_Request_
Reproduce every record below verbatim, keeping each line unchanged and in its original order.

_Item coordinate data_
■ ■ ■ ■ ■ ■ ■

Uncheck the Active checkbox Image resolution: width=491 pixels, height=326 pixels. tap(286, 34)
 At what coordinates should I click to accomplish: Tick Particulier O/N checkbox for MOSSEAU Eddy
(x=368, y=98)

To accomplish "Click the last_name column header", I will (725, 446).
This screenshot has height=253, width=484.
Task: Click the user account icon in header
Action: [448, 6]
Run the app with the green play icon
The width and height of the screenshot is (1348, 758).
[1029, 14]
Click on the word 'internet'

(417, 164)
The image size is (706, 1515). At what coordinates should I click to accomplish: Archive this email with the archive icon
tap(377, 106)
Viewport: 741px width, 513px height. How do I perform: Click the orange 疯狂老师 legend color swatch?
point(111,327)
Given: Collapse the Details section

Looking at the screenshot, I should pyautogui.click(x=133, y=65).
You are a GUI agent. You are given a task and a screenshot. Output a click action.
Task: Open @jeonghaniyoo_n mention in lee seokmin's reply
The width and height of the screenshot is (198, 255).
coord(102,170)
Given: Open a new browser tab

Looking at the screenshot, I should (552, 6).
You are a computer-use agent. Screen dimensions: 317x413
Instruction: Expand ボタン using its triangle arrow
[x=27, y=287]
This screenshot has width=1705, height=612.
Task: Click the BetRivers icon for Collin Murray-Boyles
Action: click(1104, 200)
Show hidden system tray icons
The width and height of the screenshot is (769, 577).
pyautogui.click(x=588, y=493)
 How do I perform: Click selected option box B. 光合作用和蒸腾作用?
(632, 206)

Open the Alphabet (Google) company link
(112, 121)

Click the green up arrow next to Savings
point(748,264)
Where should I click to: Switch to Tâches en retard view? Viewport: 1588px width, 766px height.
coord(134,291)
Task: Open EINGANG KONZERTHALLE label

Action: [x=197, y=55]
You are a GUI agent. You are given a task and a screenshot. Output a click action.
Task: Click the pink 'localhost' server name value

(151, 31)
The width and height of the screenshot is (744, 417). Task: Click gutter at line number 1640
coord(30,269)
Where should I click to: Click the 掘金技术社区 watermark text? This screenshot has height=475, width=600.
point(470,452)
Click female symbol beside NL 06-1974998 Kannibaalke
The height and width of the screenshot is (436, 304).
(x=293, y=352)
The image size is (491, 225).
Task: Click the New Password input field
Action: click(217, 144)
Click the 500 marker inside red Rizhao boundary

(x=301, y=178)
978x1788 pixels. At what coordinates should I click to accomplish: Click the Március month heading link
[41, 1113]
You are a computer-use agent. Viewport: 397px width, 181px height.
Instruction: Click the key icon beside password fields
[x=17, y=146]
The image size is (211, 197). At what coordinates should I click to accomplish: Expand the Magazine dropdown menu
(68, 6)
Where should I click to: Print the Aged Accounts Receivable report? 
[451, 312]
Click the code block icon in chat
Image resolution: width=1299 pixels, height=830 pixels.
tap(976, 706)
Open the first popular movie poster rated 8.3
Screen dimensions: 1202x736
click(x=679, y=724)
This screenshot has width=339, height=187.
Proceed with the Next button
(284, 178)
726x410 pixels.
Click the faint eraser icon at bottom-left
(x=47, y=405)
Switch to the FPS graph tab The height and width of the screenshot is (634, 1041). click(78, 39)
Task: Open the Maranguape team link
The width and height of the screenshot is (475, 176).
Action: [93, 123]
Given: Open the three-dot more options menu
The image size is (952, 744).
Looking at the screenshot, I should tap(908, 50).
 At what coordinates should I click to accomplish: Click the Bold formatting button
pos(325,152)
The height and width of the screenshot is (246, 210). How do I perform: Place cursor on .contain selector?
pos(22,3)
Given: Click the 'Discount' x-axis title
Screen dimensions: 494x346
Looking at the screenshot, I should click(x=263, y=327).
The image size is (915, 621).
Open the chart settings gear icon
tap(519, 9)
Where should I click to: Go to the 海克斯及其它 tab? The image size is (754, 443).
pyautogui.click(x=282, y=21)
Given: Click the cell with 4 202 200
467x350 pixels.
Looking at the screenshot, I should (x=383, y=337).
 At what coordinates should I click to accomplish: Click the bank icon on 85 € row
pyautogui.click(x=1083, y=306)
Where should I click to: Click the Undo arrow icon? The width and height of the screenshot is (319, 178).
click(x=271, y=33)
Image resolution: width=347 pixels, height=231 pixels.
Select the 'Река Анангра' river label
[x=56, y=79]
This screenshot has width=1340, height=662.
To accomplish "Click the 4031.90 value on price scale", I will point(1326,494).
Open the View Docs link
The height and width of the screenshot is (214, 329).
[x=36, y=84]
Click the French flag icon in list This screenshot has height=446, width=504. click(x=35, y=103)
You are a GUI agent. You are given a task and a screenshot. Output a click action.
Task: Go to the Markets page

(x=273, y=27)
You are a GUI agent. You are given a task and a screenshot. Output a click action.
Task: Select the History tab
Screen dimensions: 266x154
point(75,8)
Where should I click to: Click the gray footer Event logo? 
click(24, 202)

■ ■ ■ ■ ■ ■ ■

_Exercise response_
Uncheck the Active checkbox Image resolution: width=491 pixels, height=326 pixels. tap(286, 34)
 At what coordinates should I click to accomplish: Tick Particulier O/N checkbox for MOSSEAU Eddy
(x=368, y=98)

To accomplish "Click the last_name column header", I will (725, 446).
This screenshot has height=253, width=484.
Task: Click the user account icon in header
Action: [448, 6]
Run the app with the green play icon
The width and height of the screenshot is (1348, 758).
[1029, 14]
Click on the word 'internet'

(417, 164)
The image size is (706, 1515). At what coordinates should I click to accomplish: Archive this email with the archive icon
tap(377, 106)
Viewport: 741px width, 513px height. How do I perform: Click the orange 疯狂老师 legend color swatch?
point(111,327)
Given: Collapse the Details section

Looking at the screenshot, I should pyautogui.click(x=133, y=65).
You are a GUI agent. You are given a task and a screenshot. Output a click action.
Task: Open @jeonghaniyoo_n mention in lee seokmin's reply
The width and height of the screenshot is (198, 255).
coord(102,170)
Given: Open a new browser tab

Looking at the screenshot, I should (552, 6).
You are a computer-use agent. Screen dimensions: 317x413
Instruction: Expand ボタン using its triangle arrow
[x=27, y=287]
This screenshot has width=1705, height=612.
Task: Click the BetRivers icon for Collin Murray-Boyles
Action: click(1104, 200)
Show hidden system tray icons
The width and height of the screenshot is (769, 577).
pyautogui.click(x=588, y=493)
 How do I perform: Click selected option box B. 光合作用和蒸腾作用?
(632, 206)

Open the Alphabet (Google) company link
(112, 121)

Click the green up arrow next to Savings
point(748,264)
Where should I click to: Switch to Tâches en retard view? Viewport: 1588px width, 766px height.
coord(134,291)
Task: Open EINGANG KONZERTHALLE label

Action: [x=197, y=55]
You are a GUI agent. You are given a task and a screenshot. Output a click action.
Task: Click the pink 'localhost' server name value

(151, 31)
The width and height of the screenshot is (744, 417). Task: Click gutter at line number 1640
coord(30,269)
Where should I click to: Click the 掘金技术社区 watermark text? This screenshot has height=475, width=600.
point(470,452)
Click female symbol beside NL 06-1974998 Kannibaalke
The height and width of the screenshot is (436, 304).
(x=293, y=352)
The image size is (491, 225).
Task: Click the New Password input field
Action: click(217, 144)
Click the 500 marker inside red Rizhao boundary

(x=301, y=178)
978x1788 pixels. At what coordinates should I click to accomplish: Click the Március month heading link
[41, 1113]
You are a computer-use agent. Viewport: 397px width, 181px height.
Instruction: Click the key icon beside password fields
[x=17, y=146]
The image size is (211, 197). At what coordinates should I click to accomplish: Expand the Magazine dropdown menu
(68, 6)
Where should I click to: Print the Aged Accounts Receivable report? 
[451, 312]
Click the code block icon in chat
Image resolution: width=1299 pixels, height=830 pixels.
tap(976, 706)
Open the first popular movie poster rated 8.3
Screen dimensions: 1202x736
click(x=679, y=724)
This screenshot has width=339, height=187.
Proceed with the Next button
(284, 178)
726x410 pixels.
Click the faint eraser icon at bottom-left
(x=47, y=405)
Switch to the FPS graph tab The height and width of the screenshot is (634, 1041). click(78, 39)
Task: Open the Maranguape team link
The width and height of the screenshot is (475, 176).
Action: [93, 123]
Given: Open the three-dot more options menu
The image size is (952, 744).
Looking at the screenshot, I should tap(908, 50).
 At what coordinates should I click to accomplish: Click the Bold formatting button
pos(325,152)
The height and width of the screenshot is (246, 210). How do I perform: Place cursor on .contain selector?
pos(22,3)
Given: Click the 'Discount' x-axis title
Screen dimensions: 494x346
Looking at the screenshot, I should click(x=263, y=327).
The image size is (915, 621).
Open the chart settings gear icon
tap(519, 9)
Where should I click to: Go to the 海克斯及其它 tab? The image size is (754, 443).
pyautogui.click(x=282, y=21)
Given: Click the cell with 4 202 200
467x350 pixels.
Looking at the screenshot, I should (x=383, y=337).
 At what coordinates should I click to accomplish: Click the bank icon on 85 € row
pyautogui.click(x=1083, y=306)
Where should I click to: Click the Undo arrow icon? The width and height of the screenshot is (319, 178).
click(x=271, y=33)
Image resolution: width=347 pixels, height=231 pixels.
Select the 'Река Анангра' river label
[x=56, y=79]
This screenshot has width=1340, height=662.
To accomplish "Click the 4031.90 value on price scale", I will point(1326,494).
Open the View Docs link
The height and width of the screenshot is (214, 329).
[x=36, y=84]
Click the French flag icon in list This screenshot has height=446, width=504. click(x=35, y=103)
You are a GUI agent. You are given a task and a screenshot. Output a click action.
Task: Go to the Markets page

(x=273, y=27)
You are a GUI agent. You are given a task and a screenshot. Output a click action.
Task: Select the History tab
Screen dimensions: 266x154
point(75,8)
Where should I click to: Click the gray footer Event logo? 
click(24, 202)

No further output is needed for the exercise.